Each study is enrolling about 90 patients, a first step to ensure the drugs won't harm overall recovery before larger trials begin. Participants get the drug within hours of arriving at the emergency room, and take it for one to three months. Klein has treated 60 patients so far with no serious side effects; Dichter's study at Penn begins enrolling soon.


Until some protection is found, Dichter wants a bigger effort at warning about the epilepsy risk so that patients can recognize subtle symptoms. At his urging, the American Epilepsy Society is creating a task force to target brain-injured soldiers, work that Dichter says may eventually translate to the far bigger population of injured civilians.


Consider Denise Pease, an assistant comptroller for New York City.

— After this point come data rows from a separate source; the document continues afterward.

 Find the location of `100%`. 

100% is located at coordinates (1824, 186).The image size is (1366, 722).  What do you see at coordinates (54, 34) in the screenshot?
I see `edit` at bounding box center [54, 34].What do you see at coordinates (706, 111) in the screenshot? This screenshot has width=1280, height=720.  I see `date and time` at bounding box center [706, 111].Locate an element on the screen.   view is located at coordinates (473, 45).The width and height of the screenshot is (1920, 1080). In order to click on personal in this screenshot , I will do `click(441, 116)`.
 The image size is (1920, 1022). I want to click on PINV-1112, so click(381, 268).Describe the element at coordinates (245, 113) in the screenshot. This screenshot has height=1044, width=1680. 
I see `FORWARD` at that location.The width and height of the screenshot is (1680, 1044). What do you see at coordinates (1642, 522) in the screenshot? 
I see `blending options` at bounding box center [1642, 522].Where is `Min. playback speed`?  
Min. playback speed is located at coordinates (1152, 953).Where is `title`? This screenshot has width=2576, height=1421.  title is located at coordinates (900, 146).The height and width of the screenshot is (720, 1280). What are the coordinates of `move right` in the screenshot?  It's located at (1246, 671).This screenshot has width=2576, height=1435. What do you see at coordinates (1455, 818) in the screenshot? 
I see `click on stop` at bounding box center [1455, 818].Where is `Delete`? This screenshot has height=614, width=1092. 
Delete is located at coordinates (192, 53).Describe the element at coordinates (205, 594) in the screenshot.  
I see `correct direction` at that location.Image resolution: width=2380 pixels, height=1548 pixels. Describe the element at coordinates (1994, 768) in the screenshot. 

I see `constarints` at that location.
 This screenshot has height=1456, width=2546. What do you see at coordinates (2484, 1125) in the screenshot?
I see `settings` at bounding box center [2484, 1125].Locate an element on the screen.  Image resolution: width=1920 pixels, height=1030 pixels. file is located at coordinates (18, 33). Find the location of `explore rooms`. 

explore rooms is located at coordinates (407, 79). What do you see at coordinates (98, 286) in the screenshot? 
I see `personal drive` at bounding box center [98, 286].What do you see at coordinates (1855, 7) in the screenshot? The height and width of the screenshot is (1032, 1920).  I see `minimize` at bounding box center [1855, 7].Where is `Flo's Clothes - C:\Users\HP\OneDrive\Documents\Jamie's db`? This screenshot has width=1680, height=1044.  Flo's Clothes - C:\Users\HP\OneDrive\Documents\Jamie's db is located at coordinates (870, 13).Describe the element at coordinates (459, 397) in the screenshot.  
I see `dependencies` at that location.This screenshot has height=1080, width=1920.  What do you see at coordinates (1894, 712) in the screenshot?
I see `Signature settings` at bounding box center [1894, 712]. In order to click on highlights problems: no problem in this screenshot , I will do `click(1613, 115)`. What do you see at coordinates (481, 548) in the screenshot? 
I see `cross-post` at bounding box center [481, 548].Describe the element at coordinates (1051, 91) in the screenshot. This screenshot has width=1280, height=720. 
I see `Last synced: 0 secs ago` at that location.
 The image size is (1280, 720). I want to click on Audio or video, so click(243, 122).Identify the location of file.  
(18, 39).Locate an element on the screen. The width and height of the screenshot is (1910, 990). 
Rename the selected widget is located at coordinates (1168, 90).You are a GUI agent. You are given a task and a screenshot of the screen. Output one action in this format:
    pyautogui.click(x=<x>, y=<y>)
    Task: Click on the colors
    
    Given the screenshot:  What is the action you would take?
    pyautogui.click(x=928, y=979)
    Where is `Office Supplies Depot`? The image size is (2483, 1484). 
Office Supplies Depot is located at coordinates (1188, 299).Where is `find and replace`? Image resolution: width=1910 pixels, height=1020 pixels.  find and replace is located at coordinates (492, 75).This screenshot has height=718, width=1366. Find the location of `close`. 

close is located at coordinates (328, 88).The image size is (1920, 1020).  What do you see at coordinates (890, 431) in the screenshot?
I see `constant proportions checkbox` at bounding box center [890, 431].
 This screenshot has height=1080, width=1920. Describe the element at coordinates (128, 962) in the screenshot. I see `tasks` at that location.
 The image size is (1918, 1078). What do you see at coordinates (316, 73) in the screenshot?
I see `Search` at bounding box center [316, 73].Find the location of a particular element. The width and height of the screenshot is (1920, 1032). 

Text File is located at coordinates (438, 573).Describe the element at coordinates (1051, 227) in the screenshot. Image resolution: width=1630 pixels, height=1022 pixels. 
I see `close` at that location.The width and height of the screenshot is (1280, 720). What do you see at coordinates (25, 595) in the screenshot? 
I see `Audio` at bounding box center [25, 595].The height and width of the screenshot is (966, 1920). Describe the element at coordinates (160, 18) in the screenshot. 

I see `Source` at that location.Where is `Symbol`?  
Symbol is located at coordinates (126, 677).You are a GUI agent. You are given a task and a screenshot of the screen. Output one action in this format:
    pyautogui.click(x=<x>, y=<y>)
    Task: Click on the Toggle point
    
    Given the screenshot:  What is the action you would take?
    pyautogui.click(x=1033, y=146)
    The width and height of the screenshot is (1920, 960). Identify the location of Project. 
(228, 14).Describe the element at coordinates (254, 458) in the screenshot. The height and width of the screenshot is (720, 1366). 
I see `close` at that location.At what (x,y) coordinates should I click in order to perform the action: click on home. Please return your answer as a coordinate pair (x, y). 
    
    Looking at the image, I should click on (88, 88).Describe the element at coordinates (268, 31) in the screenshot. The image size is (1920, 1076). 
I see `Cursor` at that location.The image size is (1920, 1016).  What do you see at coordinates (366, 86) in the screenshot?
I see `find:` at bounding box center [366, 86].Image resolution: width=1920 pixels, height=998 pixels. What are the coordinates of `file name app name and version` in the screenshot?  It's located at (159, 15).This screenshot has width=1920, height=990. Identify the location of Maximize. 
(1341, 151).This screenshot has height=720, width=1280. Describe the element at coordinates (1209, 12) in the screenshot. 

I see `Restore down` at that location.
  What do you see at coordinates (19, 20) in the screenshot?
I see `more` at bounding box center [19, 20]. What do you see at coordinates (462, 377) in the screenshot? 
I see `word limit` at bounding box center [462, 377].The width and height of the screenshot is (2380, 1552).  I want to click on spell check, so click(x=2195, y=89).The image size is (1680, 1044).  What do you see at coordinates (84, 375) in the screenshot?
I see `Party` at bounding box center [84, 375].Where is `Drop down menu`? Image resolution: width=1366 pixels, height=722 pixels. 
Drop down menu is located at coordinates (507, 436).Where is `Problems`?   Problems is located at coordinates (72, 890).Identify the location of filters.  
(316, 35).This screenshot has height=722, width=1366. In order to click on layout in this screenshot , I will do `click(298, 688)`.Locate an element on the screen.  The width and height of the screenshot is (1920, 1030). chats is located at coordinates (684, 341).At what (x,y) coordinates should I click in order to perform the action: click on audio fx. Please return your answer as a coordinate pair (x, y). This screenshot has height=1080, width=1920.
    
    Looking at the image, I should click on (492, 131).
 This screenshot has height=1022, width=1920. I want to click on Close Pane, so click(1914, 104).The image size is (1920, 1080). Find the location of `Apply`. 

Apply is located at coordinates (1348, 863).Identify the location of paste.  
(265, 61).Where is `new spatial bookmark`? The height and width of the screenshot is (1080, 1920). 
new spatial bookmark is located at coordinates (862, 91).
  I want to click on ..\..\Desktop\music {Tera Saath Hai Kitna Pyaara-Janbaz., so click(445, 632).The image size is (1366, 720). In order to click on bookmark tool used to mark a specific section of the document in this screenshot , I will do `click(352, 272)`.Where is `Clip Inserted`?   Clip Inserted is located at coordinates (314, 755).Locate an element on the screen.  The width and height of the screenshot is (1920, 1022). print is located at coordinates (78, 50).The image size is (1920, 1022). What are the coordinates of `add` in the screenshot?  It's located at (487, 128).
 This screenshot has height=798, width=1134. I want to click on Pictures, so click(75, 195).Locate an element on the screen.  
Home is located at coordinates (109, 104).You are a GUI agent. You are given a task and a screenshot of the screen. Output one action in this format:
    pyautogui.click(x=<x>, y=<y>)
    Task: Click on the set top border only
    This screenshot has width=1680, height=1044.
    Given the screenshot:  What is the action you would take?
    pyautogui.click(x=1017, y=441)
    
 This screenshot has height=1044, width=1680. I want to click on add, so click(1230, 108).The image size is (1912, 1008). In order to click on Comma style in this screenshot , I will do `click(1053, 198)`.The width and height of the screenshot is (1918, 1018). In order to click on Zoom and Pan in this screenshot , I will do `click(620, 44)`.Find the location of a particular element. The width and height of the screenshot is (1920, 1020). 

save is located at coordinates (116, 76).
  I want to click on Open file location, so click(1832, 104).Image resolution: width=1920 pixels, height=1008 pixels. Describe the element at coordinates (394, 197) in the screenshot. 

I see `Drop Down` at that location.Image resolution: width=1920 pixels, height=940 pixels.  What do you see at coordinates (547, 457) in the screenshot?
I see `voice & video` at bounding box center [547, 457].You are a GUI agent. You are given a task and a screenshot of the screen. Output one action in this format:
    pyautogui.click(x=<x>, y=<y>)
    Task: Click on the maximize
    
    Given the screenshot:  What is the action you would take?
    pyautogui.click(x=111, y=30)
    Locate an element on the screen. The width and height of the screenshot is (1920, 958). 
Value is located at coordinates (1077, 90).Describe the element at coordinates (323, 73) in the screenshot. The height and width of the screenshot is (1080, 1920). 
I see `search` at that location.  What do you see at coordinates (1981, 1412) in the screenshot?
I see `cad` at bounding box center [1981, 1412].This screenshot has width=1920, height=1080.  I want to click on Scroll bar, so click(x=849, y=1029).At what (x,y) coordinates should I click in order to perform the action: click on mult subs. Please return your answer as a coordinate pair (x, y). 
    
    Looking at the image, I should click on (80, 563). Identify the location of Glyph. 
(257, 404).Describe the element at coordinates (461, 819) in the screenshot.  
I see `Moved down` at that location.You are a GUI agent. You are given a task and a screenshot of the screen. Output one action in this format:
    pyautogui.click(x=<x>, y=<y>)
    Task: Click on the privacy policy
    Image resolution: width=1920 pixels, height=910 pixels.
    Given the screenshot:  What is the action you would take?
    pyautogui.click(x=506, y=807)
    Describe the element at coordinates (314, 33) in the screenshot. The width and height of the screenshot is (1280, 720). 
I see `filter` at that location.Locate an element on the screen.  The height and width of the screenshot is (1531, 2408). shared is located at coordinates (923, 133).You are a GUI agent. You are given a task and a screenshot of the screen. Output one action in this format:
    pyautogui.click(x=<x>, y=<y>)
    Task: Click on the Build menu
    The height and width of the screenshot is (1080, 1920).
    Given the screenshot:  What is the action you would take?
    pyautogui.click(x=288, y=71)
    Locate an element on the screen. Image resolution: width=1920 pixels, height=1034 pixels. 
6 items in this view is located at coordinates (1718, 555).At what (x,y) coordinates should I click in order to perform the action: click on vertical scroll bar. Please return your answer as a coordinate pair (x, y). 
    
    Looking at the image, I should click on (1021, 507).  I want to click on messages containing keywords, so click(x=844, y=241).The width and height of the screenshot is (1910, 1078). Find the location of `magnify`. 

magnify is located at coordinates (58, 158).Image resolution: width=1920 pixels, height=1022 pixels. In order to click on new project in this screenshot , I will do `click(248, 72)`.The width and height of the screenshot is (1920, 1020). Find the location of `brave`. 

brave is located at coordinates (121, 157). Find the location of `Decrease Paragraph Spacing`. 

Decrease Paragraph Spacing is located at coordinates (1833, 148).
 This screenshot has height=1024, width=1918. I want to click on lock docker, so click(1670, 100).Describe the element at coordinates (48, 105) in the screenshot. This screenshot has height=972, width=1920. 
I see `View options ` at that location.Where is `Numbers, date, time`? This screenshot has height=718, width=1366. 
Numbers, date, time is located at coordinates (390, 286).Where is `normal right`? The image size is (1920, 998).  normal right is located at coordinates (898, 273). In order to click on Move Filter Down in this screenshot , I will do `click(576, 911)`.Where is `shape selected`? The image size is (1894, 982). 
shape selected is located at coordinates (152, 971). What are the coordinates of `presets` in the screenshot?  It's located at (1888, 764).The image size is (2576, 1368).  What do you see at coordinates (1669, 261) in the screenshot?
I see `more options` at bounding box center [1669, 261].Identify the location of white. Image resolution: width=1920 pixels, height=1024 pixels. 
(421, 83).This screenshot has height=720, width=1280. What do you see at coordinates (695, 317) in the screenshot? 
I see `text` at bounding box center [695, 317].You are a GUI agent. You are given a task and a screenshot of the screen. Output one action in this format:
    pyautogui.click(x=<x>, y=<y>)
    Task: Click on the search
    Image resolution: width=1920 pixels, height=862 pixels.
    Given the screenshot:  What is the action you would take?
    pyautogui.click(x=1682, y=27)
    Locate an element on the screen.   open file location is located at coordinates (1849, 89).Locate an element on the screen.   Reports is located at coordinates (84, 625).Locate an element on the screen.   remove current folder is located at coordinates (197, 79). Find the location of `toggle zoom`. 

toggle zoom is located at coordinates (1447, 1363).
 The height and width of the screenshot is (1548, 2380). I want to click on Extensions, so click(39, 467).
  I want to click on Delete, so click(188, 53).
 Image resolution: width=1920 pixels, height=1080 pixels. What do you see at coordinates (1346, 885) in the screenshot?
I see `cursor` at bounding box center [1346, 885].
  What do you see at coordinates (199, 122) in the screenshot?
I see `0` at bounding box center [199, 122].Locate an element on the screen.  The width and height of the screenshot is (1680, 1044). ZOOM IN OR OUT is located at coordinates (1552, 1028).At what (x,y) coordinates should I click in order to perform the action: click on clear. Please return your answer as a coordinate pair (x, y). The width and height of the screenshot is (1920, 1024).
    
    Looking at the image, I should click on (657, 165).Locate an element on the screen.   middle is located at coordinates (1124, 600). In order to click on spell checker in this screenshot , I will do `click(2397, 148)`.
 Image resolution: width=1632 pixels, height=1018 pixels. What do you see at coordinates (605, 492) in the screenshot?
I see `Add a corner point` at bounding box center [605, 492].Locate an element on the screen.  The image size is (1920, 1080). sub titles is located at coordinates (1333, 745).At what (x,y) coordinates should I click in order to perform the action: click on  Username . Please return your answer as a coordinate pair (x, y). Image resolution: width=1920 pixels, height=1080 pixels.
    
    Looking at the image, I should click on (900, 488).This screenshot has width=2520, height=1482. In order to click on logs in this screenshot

Months after what was initially deemed a minor head injury in a 1995 taxi crash, she began experiencing lost periods of time, increasing confusion and cognitive problems.


"This woman who dealt with the titans of industry ... was unable to make change at the corner store," Pease told the NIH meeting.


Only when a nephew witnessed a muscle-jerking seizure well over a year later did she get the right diagnosis and begin her recovery. Today, after years of trying different medications, she has good epilepsy control, and warns that "my experience ... is not unique."